GOAL OF THE EXERCISE: Give these lines as a JSON list of strings, with one string per line and blank lines left out. Cover all the records.

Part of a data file
•••••

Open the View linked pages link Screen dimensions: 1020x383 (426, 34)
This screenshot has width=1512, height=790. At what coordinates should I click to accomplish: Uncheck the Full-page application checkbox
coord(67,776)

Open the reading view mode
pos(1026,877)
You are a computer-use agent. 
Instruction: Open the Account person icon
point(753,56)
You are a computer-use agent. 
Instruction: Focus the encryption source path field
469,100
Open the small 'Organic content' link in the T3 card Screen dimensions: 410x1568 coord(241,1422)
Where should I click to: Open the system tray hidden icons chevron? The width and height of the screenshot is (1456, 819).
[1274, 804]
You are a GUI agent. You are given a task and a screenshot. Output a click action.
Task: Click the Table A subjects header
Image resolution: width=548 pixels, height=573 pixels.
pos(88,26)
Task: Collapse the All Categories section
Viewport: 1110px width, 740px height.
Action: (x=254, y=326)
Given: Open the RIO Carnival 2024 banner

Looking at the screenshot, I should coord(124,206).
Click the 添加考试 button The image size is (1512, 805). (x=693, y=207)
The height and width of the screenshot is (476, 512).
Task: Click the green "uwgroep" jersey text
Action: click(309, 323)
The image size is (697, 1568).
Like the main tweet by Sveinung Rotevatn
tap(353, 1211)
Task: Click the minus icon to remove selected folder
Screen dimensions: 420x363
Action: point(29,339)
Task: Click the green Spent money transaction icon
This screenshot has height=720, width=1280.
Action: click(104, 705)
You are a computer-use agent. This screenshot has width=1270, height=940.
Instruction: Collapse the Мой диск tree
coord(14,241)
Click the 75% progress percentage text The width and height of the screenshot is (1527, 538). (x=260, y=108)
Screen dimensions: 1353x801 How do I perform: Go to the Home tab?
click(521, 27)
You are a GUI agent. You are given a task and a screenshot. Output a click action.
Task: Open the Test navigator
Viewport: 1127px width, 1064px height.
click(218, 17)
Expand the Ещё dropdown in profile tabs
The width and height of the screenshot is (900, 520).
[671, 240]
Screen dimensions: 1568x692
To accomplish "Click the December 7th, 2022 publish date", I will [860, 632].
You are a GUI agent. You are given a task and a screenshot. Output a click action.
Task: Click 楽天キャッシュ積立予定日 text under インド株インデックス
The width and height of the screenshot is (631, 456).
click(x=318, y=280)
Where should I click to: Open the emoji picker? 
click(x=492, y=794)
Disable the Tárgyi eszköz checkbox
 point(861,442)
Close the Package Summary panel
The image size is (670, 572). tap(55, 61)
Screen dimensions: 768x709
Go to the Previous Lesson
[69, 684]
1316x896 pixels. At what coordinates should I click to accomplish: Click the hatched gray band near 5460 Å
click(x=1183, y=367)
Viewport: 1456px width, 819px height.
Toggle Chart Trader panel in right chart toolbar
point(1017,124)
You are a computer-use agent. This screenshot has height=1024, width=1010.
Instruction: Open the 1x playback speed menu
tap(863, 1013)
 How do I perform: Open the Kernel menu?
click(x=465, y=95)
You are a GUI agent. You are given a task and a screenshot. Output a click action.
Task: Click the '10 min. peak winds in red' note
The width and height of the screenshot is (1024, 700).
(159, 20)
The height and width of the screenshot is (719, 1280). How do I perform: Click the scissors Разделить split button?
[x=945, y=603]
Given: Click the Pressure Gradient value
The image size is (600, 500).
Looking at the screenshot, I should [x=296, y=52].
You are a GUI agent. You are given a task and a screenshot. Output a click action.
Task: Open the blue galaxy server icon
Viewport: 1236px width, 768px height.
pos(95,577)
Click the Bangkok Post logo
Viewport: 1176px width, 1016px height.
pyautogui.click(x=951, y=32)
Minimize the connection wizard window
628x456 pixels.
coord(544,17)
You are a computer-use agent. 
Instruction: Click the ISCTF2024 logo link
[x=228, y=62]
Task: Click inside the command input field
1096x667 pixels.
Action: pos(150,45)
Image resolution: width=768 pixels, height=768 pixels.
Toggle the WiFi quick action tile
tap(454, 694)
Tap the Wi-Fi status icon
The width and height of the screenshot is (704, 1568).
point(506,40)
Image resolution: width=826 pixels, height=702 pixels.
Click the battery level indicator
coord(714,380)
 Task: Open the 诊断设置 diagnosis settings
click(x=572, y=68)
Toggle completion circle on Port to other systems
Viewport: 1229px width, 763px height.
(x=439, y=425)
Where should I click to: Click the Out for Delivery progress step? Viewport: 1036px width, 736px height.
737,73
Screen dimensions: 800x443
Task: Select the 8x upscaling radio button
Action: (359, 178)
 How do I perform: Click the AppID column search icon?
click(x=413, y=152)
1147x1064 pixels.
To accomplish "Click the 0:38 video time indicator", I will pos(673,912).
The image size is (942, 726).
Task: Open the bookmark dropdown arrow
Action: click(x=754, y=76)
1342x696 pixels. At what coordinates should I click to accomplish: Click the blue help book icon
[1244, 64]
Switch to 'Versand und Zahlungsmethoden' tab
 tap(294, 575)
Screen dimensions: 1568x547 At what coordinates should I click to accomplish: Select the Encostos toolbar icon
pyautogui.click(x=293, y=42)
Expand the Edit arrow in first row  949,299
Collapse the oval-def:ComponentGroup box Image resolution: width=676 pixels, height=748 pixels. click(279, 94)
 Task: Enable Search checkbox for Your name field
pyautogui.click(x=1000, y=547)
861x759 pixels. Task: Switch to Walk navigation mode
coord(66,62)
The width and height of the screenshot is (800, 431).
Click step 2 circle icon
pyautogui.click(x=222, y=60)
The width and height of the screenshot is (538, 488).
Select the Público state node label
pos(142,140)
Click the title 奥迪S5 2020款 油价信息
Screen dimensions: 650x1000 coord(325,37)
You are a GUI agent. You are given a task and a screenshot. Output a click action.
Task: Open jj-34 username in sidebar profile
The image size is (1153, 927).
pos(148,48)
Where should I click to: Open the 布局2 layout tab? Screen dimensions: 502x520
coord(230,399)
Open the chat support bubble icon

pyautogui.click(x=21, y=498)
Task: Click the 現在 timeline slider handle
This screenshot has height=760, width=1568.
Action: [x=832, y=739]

•••••

SOLVED EXERCISE:
[
  "Open the View linked pages link Screen dimensions: 1020x383 (426, 34)",
  "This screenshot has width=1512, height=790. At what coordinates should I click to accomplish: Uncheck the Full-page application checkbox",
  "coord(67,776)",
  "Open the reading view mode",
  "pos(1026,877)",
  "You are a computer-use agent. ",
  "Instruction: Open the Account person icon",
  "point(753,56)",
  "You are a computer-use agent. ",
  "Instruction: Focus the encryption source path field",
  "469,100",
  "Open the small 'Organic content' link in the T3 card Screen dimensions: 410x1568 coord(241,1422)",
  "Where should I click to: Open the system tray hidden icons chevron? The width and height of the screenshot is (1456, 819).",
  "[1274, 804]",
  "You are a GUI agent. You are given a task and a screenshot. Output a click action.",
  "Task: Click the Table A subjects header",
  "Image resolution: width=548 pixels, height=573 pixels.",
  "pos(88,26)",
  "Task: Collapse the All Categories section",
  "Viewport: 1110px width, 740px height.",
  "Action: (x=254, y=326)",
  "Given: Open the RIO Carnival 2024 banner",
  "Looking at the screenshot, I should coord(124,206).",
  "Click the 添加考试 button The image size is (1512, 805). (x=693, y=207)",
  "The height and width of the screenshot is (476, 512).",
  "Task: Click the green \"uwgroep\" jersey text",
  "Action: click(309, 323)",
  "The image size is (697, 1568).",
  "Like the main tweet by Sveinung Rotevatn",
  "tap(353, 1211)",
  "Task: Click the minus icon to remove selected folder",
  "Screen dimensions: 420x363",
  "Action: point(29,339)",
  "Task: Click the green Spent money transaction icon",
  "This screenshot has height=720, width=1280.",
  "Action: click(104, 705)",
  "You are a computer-use agent. This screenshot has width=1270, height=940.",
  "Instruction: Collapse the Мой диск tree",
  "coord(14,241)",
  "Click the 75% progress percentage text The width and height of the screenshot is (1527, 538). (x=260, y=108)",
  "Screen dimensions: 1353x801 How do I perform: Go to the Home tab?",
  "click(521, 27)",
  "You are a GUI agent. You are given a task and a screenshot. Output a click action.",
  "Task: Open the Test navigator",
  "Viewport: 1127px width, 1064px height.",
  "click(218, 17)",
  "Expand the Ещё dropdown in profile tabs",
  "The width and height of the screenshot is (900, 520).",
  "[671, 240]",
  "Screen dimensions: 1568x692",
  "To accomplish \"Click the December 7th, 2022 publish date\", I will [860, 632].",
  "You are a GUI agent. You are given a task and a screenshot. Output a click action.",
  "Task: Click 楽天キャッシュ積立予定日 text under インド株インデックス",
  "The width and height of the screenshot is (631, 456).",
  "click(x=318, y=280)",
  "Where should I click to: Open the emoji picker? ",
  "click(x=492, y=794)",
  "Disable the Tárgyi eszköz checkbox",
  " point(861,442)",
  "Close the Package Summary panel",
  "The image size is (670, 572). tap(55, 61)",
  "Screen dimensions: 768x709",
  "Go to the Previous Lesson",
  "[69, 684]",
  "1316x896 pixels. At what coordinates should I click to accomplish: Click the hatched gray band near 5460 Å",
  "click(x=1183, y=367)",
  "Viewport: 1456px width, 819px height.",
  "Toggle Chart Trader panel in right chart toolbar",
  "point(1017,124)",
  "You are a computer-use agent. This screenshot has height=1024, width=1010.",
  "Instruction: Open the 1x playback speed menu",
  "tap(863, 1013)",
  " How do I perform: Open the Kernel menu?",
  "click(x=465, y=95)",
  "You are a GUI agent. You are given a task and a screenshot. Output a click action.",
  "Task: Click the '10 min. peak winds in red' note",
  "The width and height of the screenshot is (1024, 700).",
  "(159, 20)",
  "The height and width of the screenshot is (719, 1280). How do I perform: Click the scissors Разделить split button?",
  "[x=945, y=603]",
  "Given: Click the Pressure Gradient value",
  "The image size is (600, 500).",
  "Looking at the screenshot, I should [x=296, y=52].",
  "You are a GUI agent. You are given a task and a screenshot. Output a click action.",
  "Task: Open the blue galaxy server icon",
  "Viewport: 1236px width, 768px height.",
  "pos(95,577)",
  "Click the Bangkok Post logo",
  "Viewport: 1176px width, 1016px height.",
  "pyautogui.click(x=951, y=32)",
  "Minimize the connection wizard window",
  "628x456 pixels.",
  "coord(544,17)",
  "You are a computer-use agent. ",
  "Instruction: Click the ISCTF2024 logo link",
  "[x=228, y=62]",
  "Task: Click inside the command input field",
  "1096x667 pixels.",
  "Action: pos(150,45)",
  "Image resolution: width=768 pixels, height=768 pixels.",
  "Toggle the WiFi quick action tile",
  "tap(454, 694)",
  "Tap the Wi-Fi status icon",
  "The width and height of the screenshot is (704, 1568).",
  "point(506,40)",
  "Image resolution: width=826 pixels, height=702 pixels.",
  "Click the battery level indicator",
  "coord(714,380)",
  " Task: Open the 诊断设置 diagnosis settings",
  "click(x=572, y=68)",
  "Toggle completion circle on Port to other systems",
  "Viewport: 1229px width, 763px height.",
  "(x=439, y=425)",
  "Where should I click to: Click the Out for Delivery progress step? Viewport: 1036px width, 736px height.",
  "737,73",
  "Screen dimensions: 800x443",
  "Task: Select the 8x upscaling radio button",
  "Action: (359, 178)",
  " How do I perform: Click the AppID column search icon?",
  "click(x=413, y=152)",
  "1147x1064 pixels.",
  "To accomplish \"Click the 0:38 video time indicator\", I will pos(673,912).",
  "The image size is (942, 726).",
  "Task: Open the bookmark dropdown arrow",
  "Action: click(x=754, y=76)",
  "1342x696 pixels. At what coordinates should I click to accomplish: Click the blue help book icon",
  "[1244, 64]",
  "Switch to 'Versand und Zahlungsmethoden' tab",
  " tap(294, 575)",
  "Screen dimensions: 1568x547 At what coordinates should I click to accomplish: Select the Encostos toolbar icon",
  "pyautogui.click(x=293, y=42)",
  "Expand the Edit arrow in first row  949,299",
  "Collapse the oval-def:ComponentGroup box Image resolution: width=676 pixels, height=748 pixels. click(279, 94)",
  " Task: Enable Search checkbox for Your name field",
  "pyautogui.click(x=1000, y=547)",
  "861x759 pixels. Task: Switch to Walk navigation mode",
  "coord(66,62)",
  "The width and height of the screenshot is (800, 431).",
  "Click step 2 circle icon",
  "pyautogui.click(x=222, y=60)",
  "The width and height of the screenshot is (538, 488).",
  "Select the Público state node label",
  "pos(142,140)",
  "Click the title 奥迪S5 2020款 油价信息",
  "Screen dimensions: 650x1000 coord(325,37)",
  "You are a GUI agent. You are given a task and a screenshot. Output a click action.",
  "Task: Open jj-34 username in sidebar profile",
  "The image size is (1153, 927).",
  "pos(148,48)",
  "Where should I click to: Open the 布局2 layout tab? Screen dimensions: 502x520",
  "coord(230,399)",
  "Open the chat support bubble icon",
  "pyautogui.click(x=21, y=498)",
  "Task: Click the 現在 timeline slider handle",
  "This screenshot has height=760, width=1568.",
  "Action: [x=832, y=739]"
]